WHAT TO DO:
Convert the records starting at the line containing "Identify the location of Property value." and ending at the end of the records into a two-column CSV with the columns input and output. Give one row per record, with its text under input and its answer under output, each in a single quoted field with line breaks replaced by spaces.

ENTRIES SHOWN:

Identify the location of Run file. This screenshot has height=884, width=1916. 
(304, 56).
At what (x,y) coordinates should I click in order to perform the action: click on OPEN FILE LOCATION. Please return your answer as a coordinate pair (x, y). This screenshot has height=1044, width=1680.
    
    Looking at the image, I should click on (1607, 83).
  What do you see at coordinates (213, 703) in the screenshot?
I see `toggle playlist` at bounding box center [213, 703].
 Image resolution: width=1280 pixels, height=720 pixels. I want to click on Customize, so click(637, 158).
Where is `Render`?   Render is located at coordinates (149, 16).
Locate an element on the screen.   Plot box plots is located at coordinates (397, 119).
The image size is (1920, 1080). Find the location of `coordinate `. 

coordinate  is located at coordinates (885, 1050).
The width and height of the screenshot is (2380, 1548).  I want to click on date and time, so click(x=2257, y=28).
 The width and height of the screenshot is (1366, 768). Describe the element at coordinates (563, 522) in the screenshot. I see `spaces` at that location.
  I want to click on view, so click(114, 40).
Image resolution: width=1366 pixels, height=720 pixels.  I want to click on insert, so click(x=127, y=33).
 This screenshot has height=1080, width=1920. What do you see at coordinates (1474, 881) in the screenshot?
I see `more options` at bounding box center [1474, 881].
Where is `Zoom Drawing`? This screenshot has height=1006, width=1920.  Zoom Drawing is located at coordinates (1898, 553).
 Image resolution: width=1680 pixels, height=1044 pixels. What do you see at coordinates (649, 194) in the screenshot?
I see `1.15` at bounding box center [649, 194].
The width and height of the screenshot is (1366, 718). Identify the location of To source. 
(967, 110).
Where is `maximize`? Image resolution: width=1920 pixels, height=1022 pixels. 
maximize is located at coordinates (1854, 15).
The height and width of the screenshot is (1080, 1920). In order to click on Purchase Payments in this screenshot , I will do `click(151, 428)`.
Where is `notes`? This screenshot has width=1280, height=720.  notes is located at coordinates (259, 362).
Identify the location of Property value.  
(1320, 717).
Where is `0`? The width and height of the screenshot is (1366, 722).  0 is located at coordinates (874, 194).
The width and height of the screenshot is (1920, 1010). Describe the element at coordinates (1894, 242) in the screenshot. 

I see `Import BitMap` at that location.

TASK SOLUTION:
input,output
"Identify the location of Property value.","(1320, 717)."
"Where is `0`? The width and height of the screenshot is (1366, 722).","0 is located at coordinates (874, 194)."
"The width and height of the screenshot is (1920, 1010). Describe the element at coordinates (1894, 242) in the screenshot.","I see `Import BitMap` at that location."